**EXERCISE DATA:**
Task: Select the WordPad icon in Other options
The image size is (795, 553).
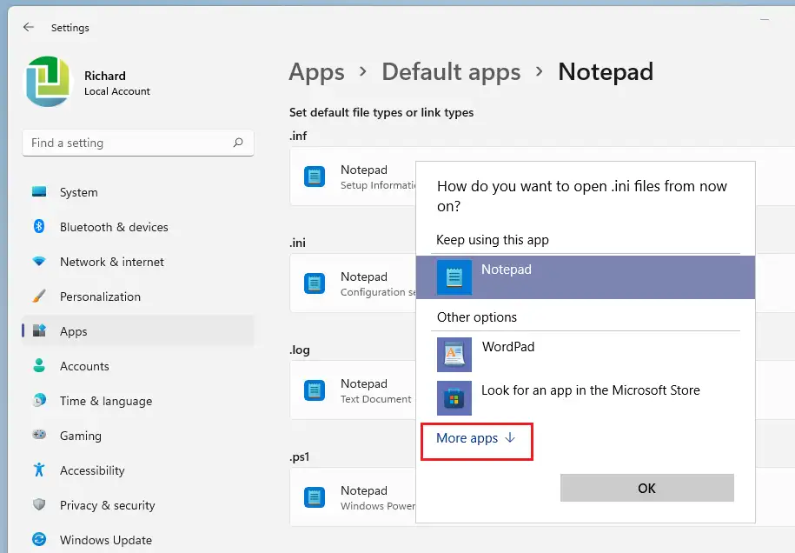Action: tap(454, 355)
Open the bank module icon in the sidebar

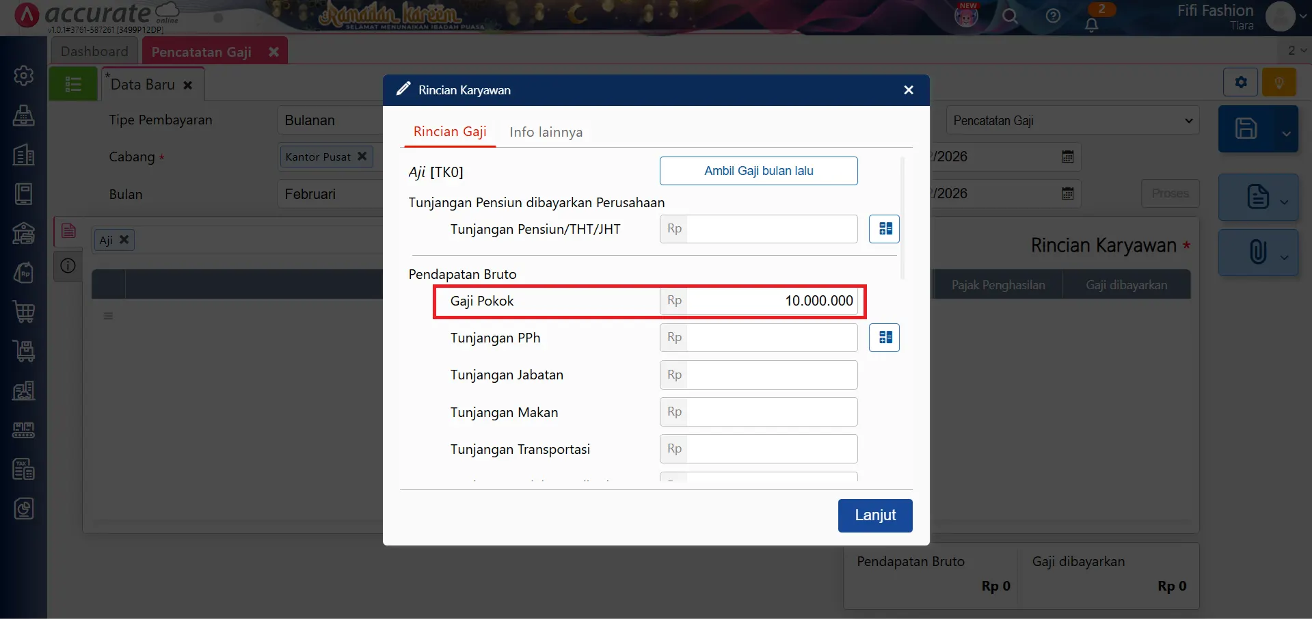click(24, 233)
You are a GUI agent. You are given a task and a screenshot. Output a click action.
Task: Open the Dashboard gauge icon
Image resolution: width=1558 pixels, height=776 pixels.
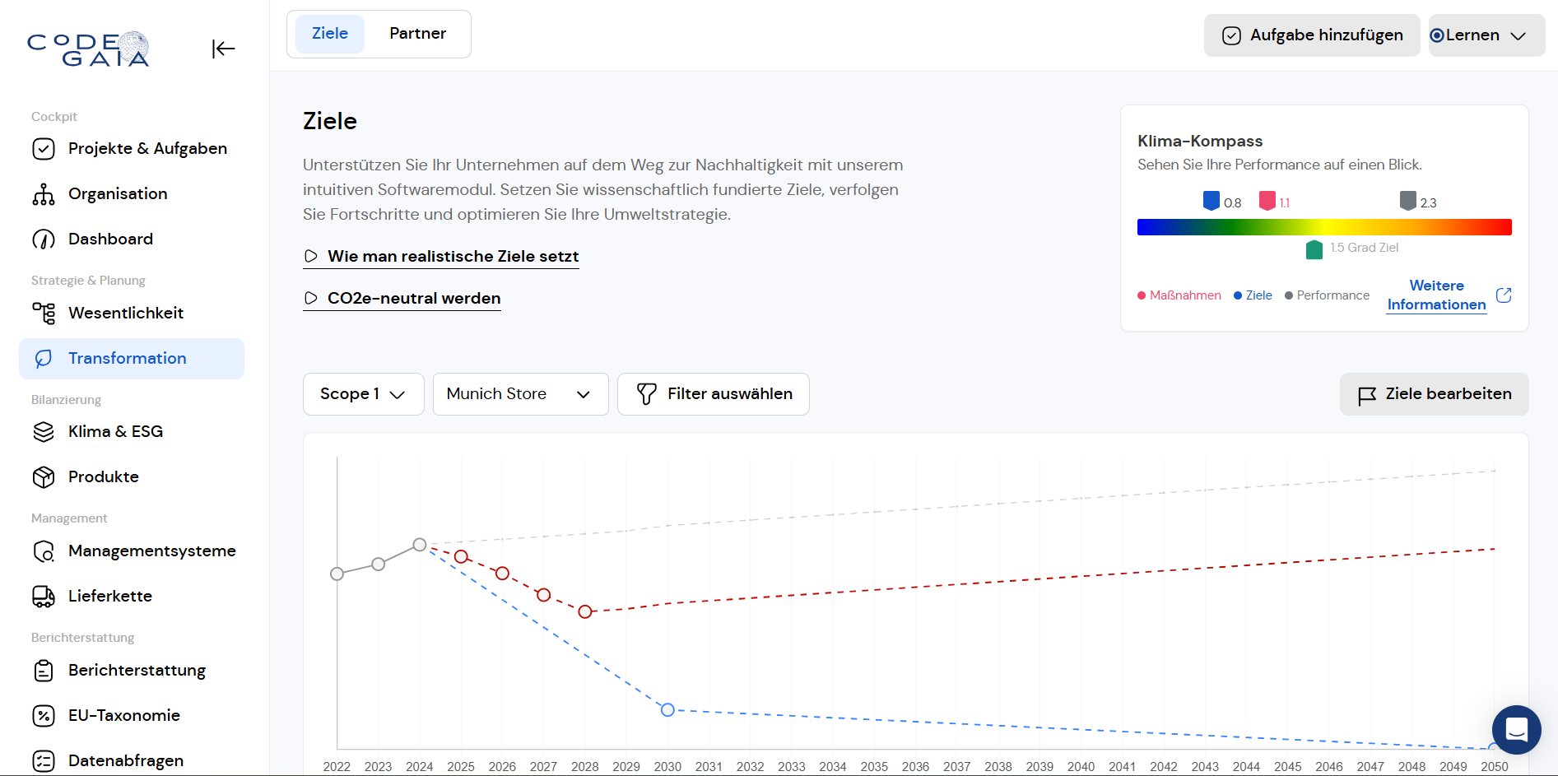[44, 239]
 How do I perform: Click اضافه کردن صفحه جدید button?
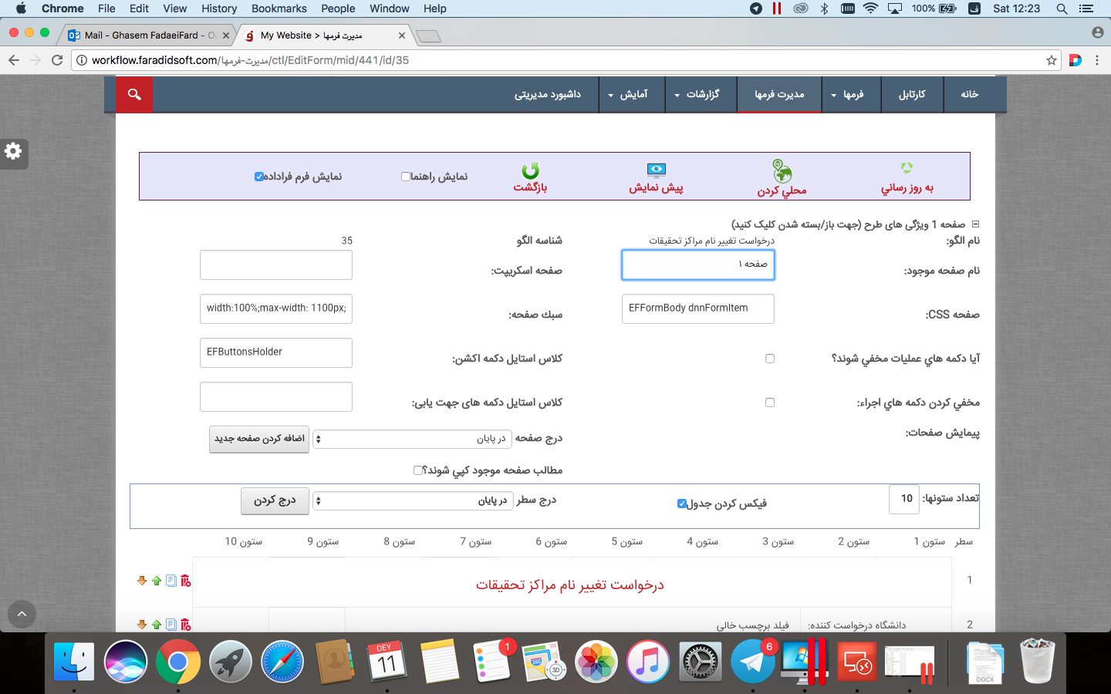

**REQUIRED ACTION:** Output all the entries exactly, minus any pictures.

**OUTPUT FOR THIS EXERCISE:**
Task: Select the WordPad icon in Other options
The image size is (795, 553).
Action: tap(454, 355)
Open the bank module icon in the sidebar

click(24, 233)
You are a GUI agent. You are given a task and a screenshot. Output a click action.
Task: Open the Dashboard gauge icon
Image resolution: width=1558 pixels, height=776 pixels.
[44, 239]
 How do I perform: Click اضافه کردن صفحه جدید button?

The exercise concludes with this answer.